**The input**.
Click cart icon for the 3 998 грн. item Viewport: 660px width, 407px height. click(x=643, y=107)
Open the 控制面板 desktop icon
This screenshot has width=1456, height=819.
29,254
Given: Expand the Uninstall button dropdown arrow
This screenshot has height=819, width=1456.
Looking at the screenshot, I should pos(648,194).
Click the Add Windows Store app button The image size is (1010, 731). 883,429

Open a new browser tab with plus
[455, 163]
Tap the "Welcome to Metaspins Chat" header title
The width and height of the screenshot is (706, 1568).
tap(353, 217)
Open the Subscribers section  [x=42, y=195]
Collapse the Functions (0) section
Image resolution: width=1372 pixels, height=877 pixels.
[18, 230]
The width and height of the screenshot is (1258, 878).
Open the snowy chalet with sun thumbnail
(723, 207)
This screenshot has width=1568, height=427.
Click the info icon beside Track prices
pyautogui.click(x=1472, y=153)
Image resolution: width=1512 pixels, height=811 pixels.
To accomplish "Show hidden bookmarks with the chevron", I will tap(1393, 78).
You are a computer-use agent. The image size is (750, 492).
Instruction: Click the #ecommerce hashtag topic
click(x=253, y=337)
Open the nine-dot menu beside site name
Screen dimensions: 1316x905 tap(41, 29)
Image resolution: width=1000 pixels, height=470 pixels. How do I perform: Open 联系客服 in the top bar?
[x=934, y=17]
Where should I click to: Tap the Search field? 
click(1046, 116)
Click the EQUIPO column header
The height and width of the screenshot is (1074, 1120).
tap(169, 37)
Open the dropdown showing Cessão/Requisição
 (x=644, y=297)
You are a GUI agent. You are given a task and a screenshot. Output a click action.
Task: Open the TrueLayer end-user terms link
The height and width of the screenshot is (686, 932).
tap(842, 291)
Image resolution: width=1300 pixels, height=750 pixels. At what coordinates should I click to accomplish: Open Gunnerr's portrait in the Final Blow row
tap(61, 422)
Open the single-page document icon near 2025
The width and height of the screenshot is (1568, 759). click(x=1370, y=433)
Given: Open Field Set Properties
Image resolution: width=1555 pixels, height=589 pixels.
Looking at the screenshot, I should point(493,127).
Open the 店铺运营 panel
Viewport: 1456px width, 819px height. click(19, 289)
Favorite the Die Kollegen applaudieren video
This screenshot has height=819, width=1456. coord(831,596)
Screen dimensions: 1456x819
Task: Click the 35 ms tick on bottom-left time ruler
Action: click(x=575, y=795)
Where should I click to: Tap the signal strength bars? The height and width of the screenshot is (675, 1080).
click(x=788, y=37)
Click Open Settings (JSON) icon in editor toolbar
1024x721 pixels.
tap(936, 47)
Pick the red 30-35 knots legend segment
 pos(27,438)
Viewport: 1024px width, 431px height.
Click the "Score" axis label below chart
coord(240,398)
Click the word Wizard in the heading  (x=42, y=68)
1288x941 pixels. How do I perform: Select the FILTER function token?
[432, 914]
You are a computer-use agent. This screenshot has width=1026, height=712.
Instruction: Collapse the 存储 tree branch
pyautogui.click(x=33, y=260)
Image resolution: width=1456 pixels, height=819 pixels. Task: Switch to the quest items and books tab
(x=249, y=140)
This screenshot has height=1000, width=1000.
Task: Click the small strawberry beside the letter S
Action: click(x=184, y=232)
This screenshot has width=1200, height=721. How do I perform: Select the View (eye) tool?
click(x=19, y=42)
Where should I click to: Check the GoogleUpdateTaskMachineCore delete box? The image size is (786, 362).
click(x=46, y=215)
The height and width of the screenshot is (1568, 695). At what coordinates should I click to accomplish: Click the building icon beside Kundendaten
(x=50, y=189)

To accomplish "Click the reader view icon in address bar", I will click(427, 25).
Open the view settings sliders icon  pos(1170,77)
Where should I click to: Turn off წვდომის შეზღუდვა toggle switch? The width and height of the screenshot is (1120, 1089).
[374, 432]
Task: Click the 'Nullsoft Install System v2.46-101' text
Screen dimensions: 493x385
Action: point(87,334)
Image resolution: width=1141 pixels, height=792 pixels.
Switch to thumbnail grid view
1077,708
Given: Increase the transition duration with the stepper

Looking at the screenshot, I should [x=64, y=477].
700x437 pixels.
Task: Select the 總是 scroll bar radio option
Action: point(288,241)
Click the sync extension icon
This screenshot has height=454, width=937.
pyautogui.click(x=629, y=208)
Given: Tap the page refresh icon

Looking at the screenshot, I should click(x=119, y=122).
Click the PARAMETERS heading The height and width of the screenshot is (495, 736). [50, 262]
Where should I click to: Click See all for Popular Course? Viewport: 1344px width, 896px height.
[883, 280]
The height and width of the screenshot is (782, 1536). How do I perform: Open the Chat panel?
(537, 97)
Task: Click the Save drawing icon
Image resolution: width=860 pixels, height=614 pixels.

**Task directions**. Can you reproduce all of the entries above verbatim, keeping every line unchanged?

**Problem solution**.
Click cart icon for the 3 998 грн. item Viewport: 660px width, 407px height. click(x=643, y=107)
Open the 控制面板 desktop icon
This screenshot has width=1456, height=819.
29,254
Given: Expand the Uninstall button dropdown arrow
This screenshot has height=819, width=1456.
Looking at the screenshot, I should pos(648,194).
Click the Add Windows Store app button The image size is (1010, 731). 883,429

Open a new browser tab with plus
[455, 163]
Tap the "Welcome to Metaspins Chat" header title
The width and height of the screenshot is (706, 1568).
tap(353, 217)
Open the Subscribers section  [x=42, y=195]
Collapse the Functions (0) section
Image resolution: width=1372 pixels, height=877 pixels.
[18, 230]
The width and height of the screenshot is (1258, 878).
Open the snowy chalet with sun thumbnail
(723, 207)
This screenshot has width=1568, height=427.
Click the info icon beside Track prices
pyautogui.click(x=1472, y=153)
Image resolution: width=1512 pixels, height=811 pixels.
To accomplish "Show hidden bookmarks with the chevron", I will tap(1393, 78).
You are a computer-use agent. The image size is (750, 492).
Instruction: Click the #ecommerce hashtag topic
click(x=253, y=337)
Open the nine-dot menu beside site name
Screen dimensions: 1316x905 tap(41, 29)
Image resolution: width=1000 pixels, height=470 pixels. How do I perform: Open 联系客服 in the top bar?
[x=934, y=17]
Where should I click to: Tap the Search field? 
click(1046, 116)
Click the EQUIPO column header
The height and width of the screenshot is (1074, 1120).
tap(169, 37)
Open the dropdown showing Cessão/Requisição
 (x=644, y=297)
You are a GUI agent. You are given a task and a screenshot. Output a click action.
Task: Open the TrueLayer end-user terms link
The height and width of the screenshot is (686, 932).
tap(842, 291)
Image resolution: width=1300 pixels, height=750 pixels. At what coordinates should I click to accomplish: Open Gunnerr's portrait in the Final Blow row
tap(61, 422)
Open the single-page document icon near 2025
The width and height of the screenshot is (1568, 759). click(x=1370, y=433)
Given: Open Field Set Properties
Image resolution: width=1555 pixels, height=589 pixels.
Looking at the screenshot, I should point(493,127).
Open the 店铺运营 panel
Viewport: 1456px width, 819px height. click(19, 289)
Favorite the Die Kollegen applaudieren video
This screenshot has height=819, width=1456. coord(831,596)
Screen dimensions: 1456x819
Task: Click the 35 ms tick on bottom-left time ruler
Action: click(x=575, y=795)
Where should I click to: Tap the signal strength bars? The height and width of the screenshot is (675, 1080).
click(x=788, y=37)
Click Open Settings (JSON) icon in editor toolbar
1024x721 pixels.
tap(936, 47)
Pick the red 30-35 knots legend segment
 pos(27,438)
Viewport: 1024px width, 431px height.
Click the "Score" axis label below chart
coord(240,398)
Click the word Wizard in the heading  (x=42, y=68)
1288x941 pixels. How do I perform: Select the FILTER function token?
[432, 914]
You are a computer-use agent. This screenshot has width=1026, height=712.
Instruction: Collapse the 存储 tree branch
pyautogui.click(x=33, y=260)
Image resolution: width=1456 pixels, height=819 pixels. Task: Switch to the quest items and books tab
(x=249, y=140)
This screenshot has height=1000, width=1000.
Task: Click the small strawberry beside the letter S
Action: click(x=184, y=232)
This screenshot has width=1200, height=721. How do I perform: Select the View (eye) tool?
click(x=19, y=42)
Where should I click to: Check the GoogleUpdateTaskMachineCore delete box? The image size is (786, 362).
click(x=46, y=215)
The height and width of the screenshot is (1568, 695). At what coordinates should I click to accomplish: Click the building icon beside Kundendaten
(x=50, y=189)

To accomplish "Click the reader view icon in address bar", I will click(427, 25).
Open the view settings sliders icon  pos(1170,77)
Where should I click to: Turn off წვდომის შეზღუდვა toggle switch? The width and height of the screenshot is (1120, 1089).
[374, 432]
Task: Click the 'Nullsoft Install System v2.46-101' text
Screen dimensions: 493x385
Action: point(87,334)
Image resolution: width=1141 pixels, height=792 pixels.
Switch to thumbnail grid view
1077,708
Given: Increase the transition duration with the stepper

Looking at the screenshot, I should [x=64, y=477].
700x437 pixels.
Task: Select the 總是 scroll bar radio option
Action: point(288,241)
Click the sync extension icon
This screenshot has height=454, width=937.
pyautogui.click(x=629, y=208)
Given: Tap the page refresh icon

Looking at the screenshot, I should click(x=119, y=122).
Click the PARAMETERS heading The height and width of the screenshot is (495, 736). [50, 262]
Where should I click to: Click See all for Popular Course? Viewport: 1344px width, 896px height.
[883, 280]
The height and width of the screenshot is (782, 1536). How do I perform: Open the Chat panel?
(537, 97)
Task: Click the Save drawing icon
Image resolution: width=860 pixels, height=614 pixels.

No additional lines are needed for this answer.